SELECTION
··········
In the last series of blogs, “The Three Things That Drive You “APE” in Your Relationships,” I discussed how we can regress to our ancestral roots due to the impact of our amygdala, our past and our ego. Good communication can help tame the APE, and keep it from sabotaging your relationships. In this set of three blogs, I’ll introduce the concept of “contemplative communication,” and provide specific strategies when one is sender (speaker) and when one is the receiver (listener).
Here’s five strategies to effectively communicate your message when you are the sender, as represented by the acronym I-SAID:
I – Intentional
Be clear about your intention for your communication. Author Terry Real uses the acronym WAIT to help couples be intentional. It stands for “Why am I talking?” and if you can’t answer it in a way that will be productive for the relationship, you probably shouldn’t be talking. Set your intention to express yourself with the goal of being understood. This implies that you can’t just let it all out because it feels good. Healing comes from being genuinely received, so speak in a manner that helps the other person to listen to you.
··········
RECORDED DATA
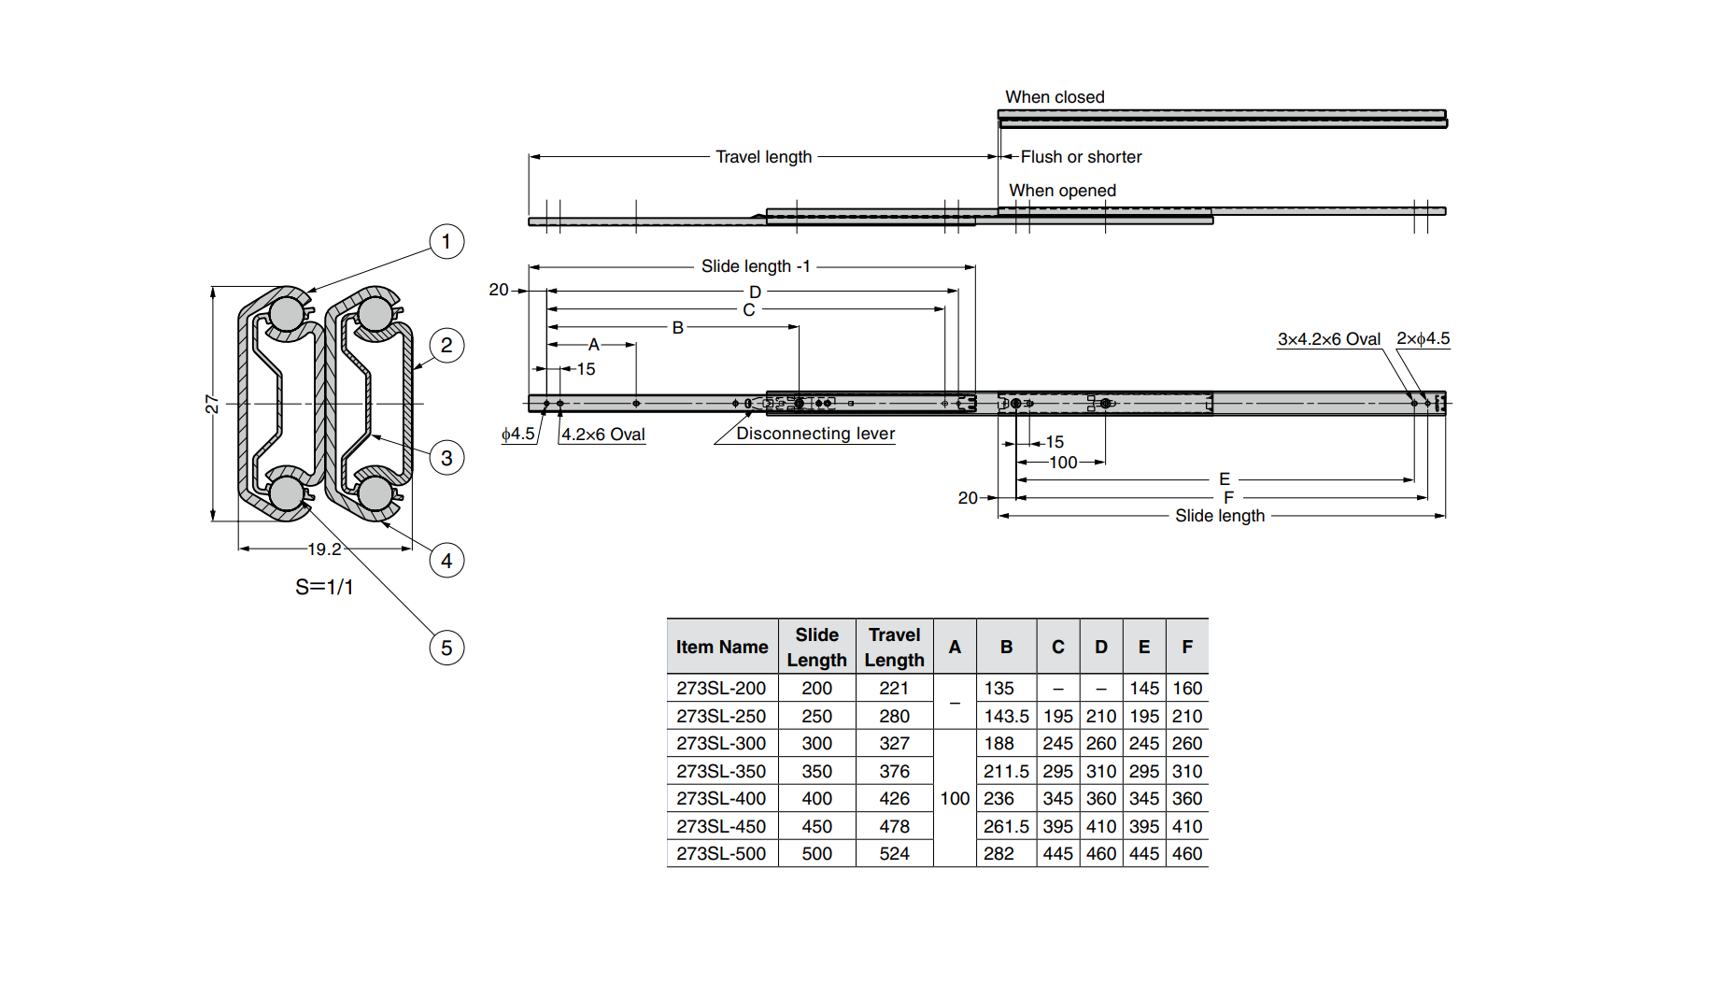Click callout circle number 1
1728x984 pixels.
··········
INSTRUCTIONS
a: According to the blog post on communication, what does the acronym WAIT stand for?
b: Duplicate the blog post on communication from "Here’s five strategies" to "listen to you.".
c: List the three things that the blog post on communication says can make us regress to our ancestral roots.

ANSWERS
a: "Why am I talking?"

b:
Here’s five strategies to effectively communicate your message when you are the sender, as represented by the acronym I-SAID:
I – Intentional
Be clear about your intention for your communication. Author Terry Real uses the acronym WAIT to help couples be intentional. It stands for “Why am I talking?” and if you can’t answer it in a way that will be productive for the relationship, you probably shouldn’t be talking. Set your intention to express yourself with the goal of being understood. This implies that you can’t just let it all out because it feels good. Healing comes from being genuinely received, so speak in a manner that helps the other person to listen to you.

c: our amygdala, our past, our ego